“Blockchain” is an enigma of a security structure beloved by cryptocurrency miners around the world. Digital “blocks” stored in a virtual “chain,” the technology has proved difficult for the public at large to ascertain and has remained on the fringes of mainstream. But that could all change with a new report in Science that says it could be the solution to speeding up Covid-19 research.
Scientists from across the world are working day and night to discover how to best fight Covid-19 through tests for infections and anti-bodies as well as vaccine development. But communicating that life-saving information across disciplines — let alone countries — can be a frustratingly slow process and can in some cases lead to the dissemination of ill-vetted information published without peer-review.
Blockchains would be a secure way to communicate information, but they can do more. They could dissolve human barriers in the way of spreading information. With knowledge of coronavirus a matter of national security, it could keep away prying eyes trying to use valuable research.
In a new report published Thursday in the journal Science, a group of researchers from California and the Netherlands writes that there are three main barriers preventing scientists from effectively communicating important research: procedural delays, ownership right debates, and secrecy over new discoveries.
“[T]here are persistent barriers to sharing and cooperative research and development (R&D) in the context of epidemics, rooted in a lack of trust in confidentiality and reciprocity, ambiguity over resource ownership, and conflicting public, private, and academic incentives,” write the authors.
Essentially, scientific publishing has created a tug-of-war between the internal interests of scientists and their institutions and the fair dissemination of information and procedures. For example, it might be in the best interest of some institutions to withhold results while waiting for a patent to be filed on a new technology. On the other side of the coin, some countries may withhold data for fear that international solutions would be outside their means to implement, which the authors write was the case in 2006 when the Indonesian government refused to share its H5N1 flu samples for fear of “the unaffordability of resulting vaccines.”
While the goal of scientific research is to bring knowledge to those who most need it, these human-created barriers often stand in the way, write the authors.
As a solution, the report’s first author, Mark van der Waal tells Inverse that using blockchain to facilitate the dissemination of research could speed up the process by making researchers, institutions, and countries more willing to participate.
“[B]lockchain should not be seen as opposed to, but as [a] complement to other forms of cooperation,” says van der Waal. “[B]lockchain technology could underpin status-quo systems as a shared root layer for identity, traceability, reciprocity, and legal certainty, offering a record keeping system that is inviolable and verifiable by all permitted systems and users in the network.”

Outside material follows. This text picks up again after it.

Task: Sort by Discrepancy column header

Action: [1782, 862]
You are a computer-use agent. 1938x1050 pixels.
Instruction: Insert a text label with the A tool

Not a silver bullet, but a big upgrade.
Instead of putting one institution or publication in charge of spreading information, a decentralized blockchain would provide equal power to all those contributing information. Information is stored on individual servers (referred to as nodes) and each node contains the same distributed ledger that represents all time-stamped information in the chain. Any alteration made to the ledger of one node would put it out of sync with the other nodes and change the unique output of the blockchain, therefore making it impossible (or at least very, very challenging) to secretly alter information.
This kind of technology has been used for everything from cryptocurrency to tax compliance and researchers say it could provide a safe environment for scientists to share data without fear of it be stolen or misrepresented.
The authors write that data in a research setting could be shared and time-stamped to the blockchain while still requiring permission to view the full dataset. This would ensure that researchers could still stake their claim on discovering information (by time-stamping it in the immutable chain) while also sharing the data. Such a system could begin to break down some of the barriers slowing down this spread of information and improve the speed at which this research is done.
That said, using a blockchain would be far from a silver bullet, write the authors.
“[B]lockchain is not a panacea,” the authors write. “Efforts to address market failures and regional capacity building to improve R&D are essential for long-term preparedness.”
Additionally, while van der Waal says it’s probably too late to intact such a system for Covid-19, lessons learned during this pandemic can help inform how such a system might be implemented in the future.
“[R]ealistically speaking, an ORBI [outbreak R&D blockchain infrastructure] as presented could not have been applied to COVID-19,” says van der Waal. “That being said, a system like this could benefit future pandemic response in several ways… For instance, they could assist in breaking down data silos, as currently witnessed for SARS-CoV-2 genetic sequence data, and coordinate fair and equitable access and benefit-sharing (ABS) among public, private, and academic actors.”
This article has been updated to reflect a correction to the description of blockchain nodes and clarify its use in future pandemics.